My father, Lonnie Custis, wore the best-looking leather belts when he wore a dark Sunday suit or with everyday clothes. To this day, the first thing I notice about a man is his belt. Then his shoes (polished and no run-down heels). I do not like to see men with cheap belts that curl over the top and holes that could fit a fork (table) finger through it. Clothes are an investment. Treat with care.

When I see young black guys showing their ass in low-slung pants, I think of the poem "We Real Cool" by Gwendolyn Brooks. It reads:

 

The pool players.
Seven at the Golden Shovel.
We real cool. We
Left school. We
Lurk late. We
Strike straight. We
Sing sin. We
Thin gin. We
Jazz June. We
Die soon.

Larnell Custis Butler
Baltimore

Correction: In our primary endorsements ("It's Just Politics," Feature, Sept. 5), we incorrectly identified 1st District Democratic candidate/CP endorsee Donald John Dewar III as John Dewar III. City Paper regrets the error.

Editor's note: It is with great shock and sadness that we report the death of longtime CP contributor Ralph Brave. According to the Sacramento News and Review, a California alt-weekly where Ralph was also a contributor, he died of lung cancer on Sept. 1 in Davis, Calif., at age 54.

Ralph approached CP editors with pitches sparingly, but the news stories and features he wrote rarely failed to fascinate and shed new light, primarily on the ways that science and society and politics meet and often clash.

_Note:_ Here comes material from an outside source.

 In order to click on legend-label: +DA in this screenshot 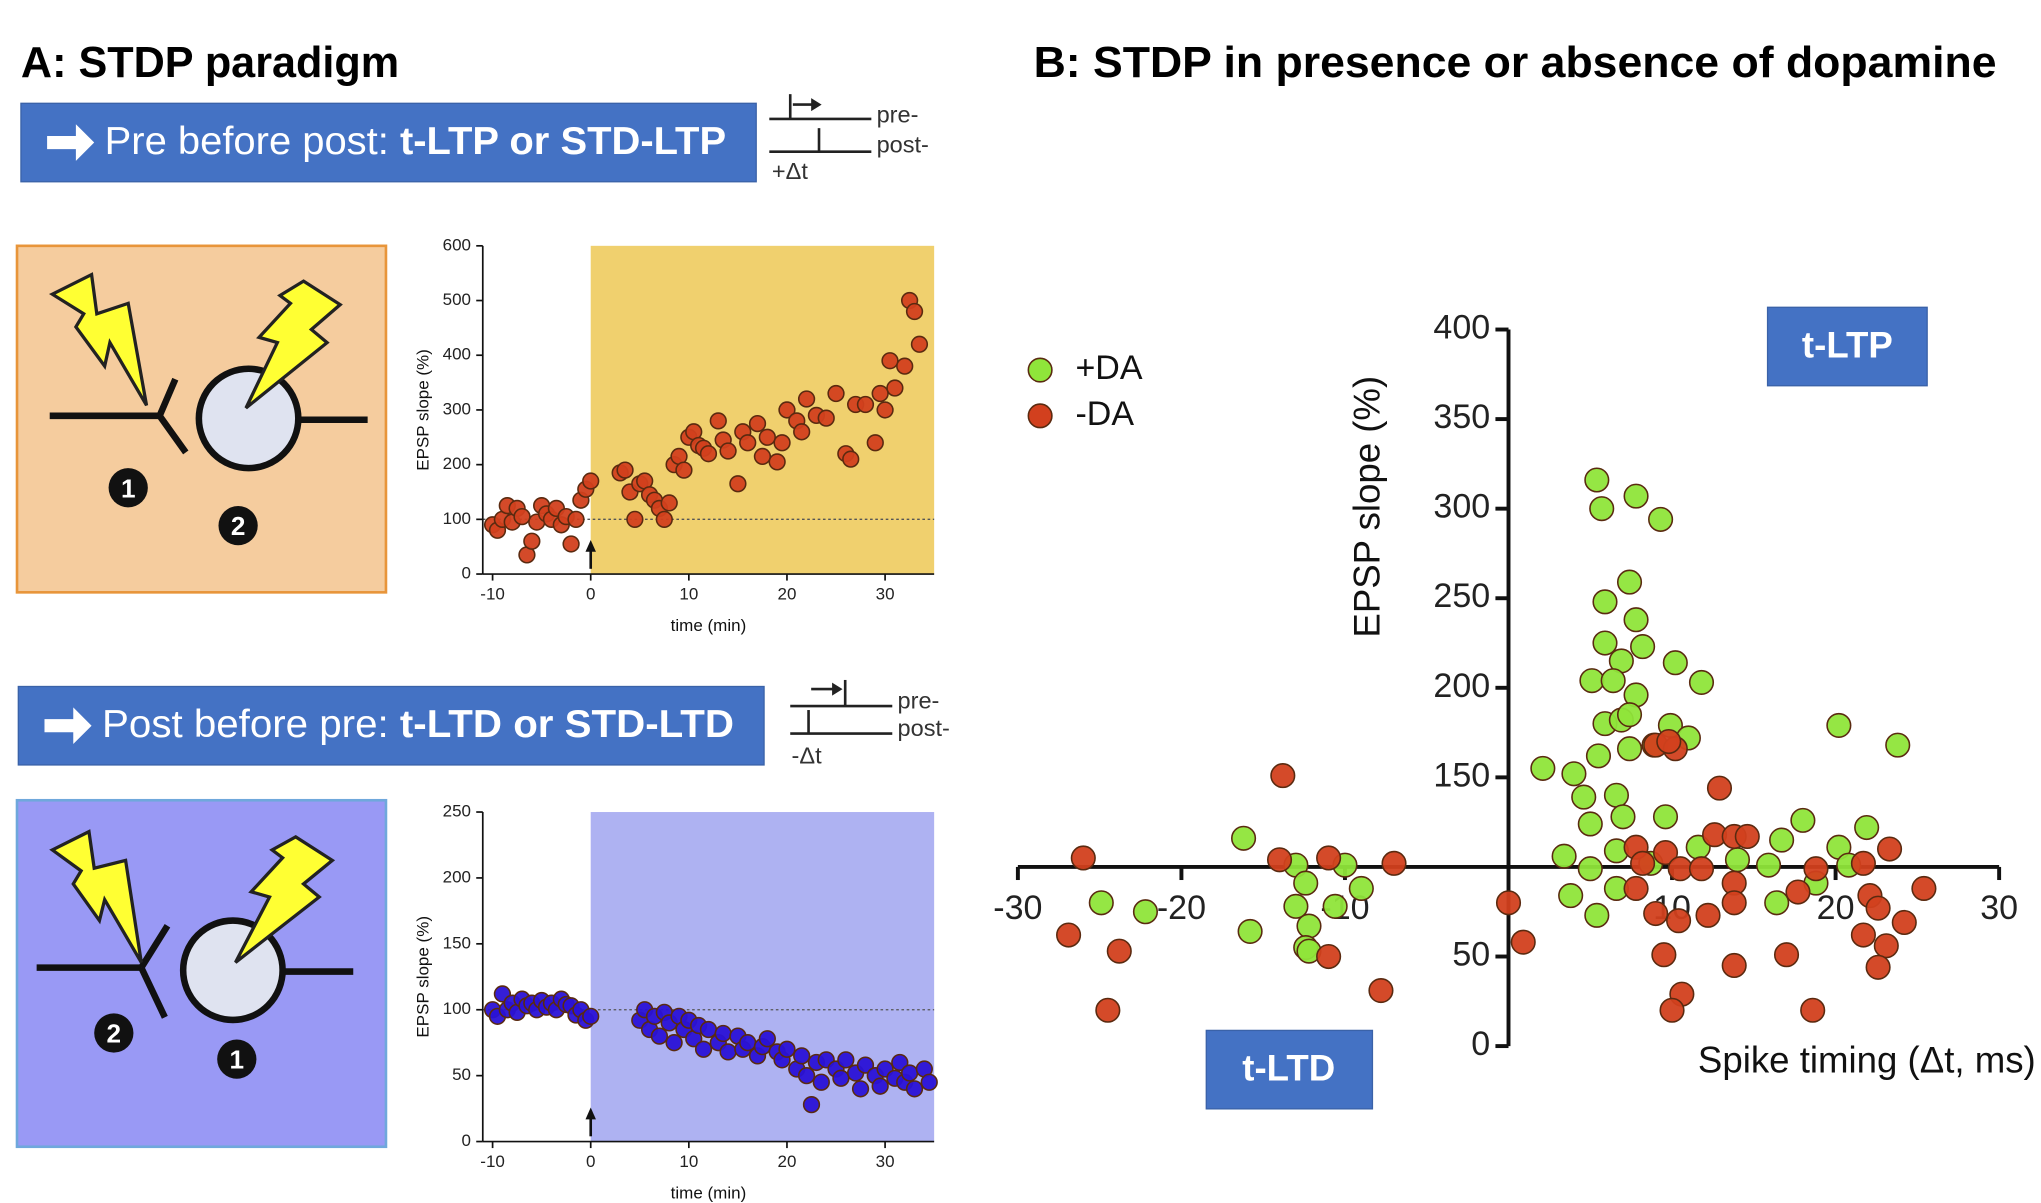, I will do `click(1108, 368)`.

Over recent years, he brought global warming down to an uncomfortably intimate perspective for Marylanders ("Three Feet Higher and Rising," Feature, July 12, 2006), autopsied the state's shortsighted selling off of its energy future to Constellation Energy ("Power Failure," Feature, April 5, 2006), examined the rich potential and bureaucratic stasis that is solar energy in Maryland ("A Place in the Sun," Feature, July 13, 2005), and took area law enforcement (and the governments that fund them) to task for dragging its feet on fully exploiting DNA evidence in solving crimes ("So Much for the Evidence," Feature, Aug. 7, 2002), among other articles.

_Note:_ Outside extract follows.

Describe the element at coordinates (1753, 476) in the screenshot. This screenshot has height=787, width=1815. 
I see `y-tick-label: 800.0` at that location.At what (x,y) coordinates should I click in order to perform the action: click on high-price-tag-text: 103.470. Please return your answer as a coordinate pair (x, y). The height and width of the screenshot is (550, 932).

In addition to being a dogged reporter and researcher and an unfailingly nice guy, Ralph was fueled by a genuine passion for understanding often complex information and issues and then relating them to readers in a way that would not only enlighten, but that would make a difference. Ralph's work speaks for itself, but we can add that he made a difference at CP, and the paper, and the world in general, will be a poorer place without him.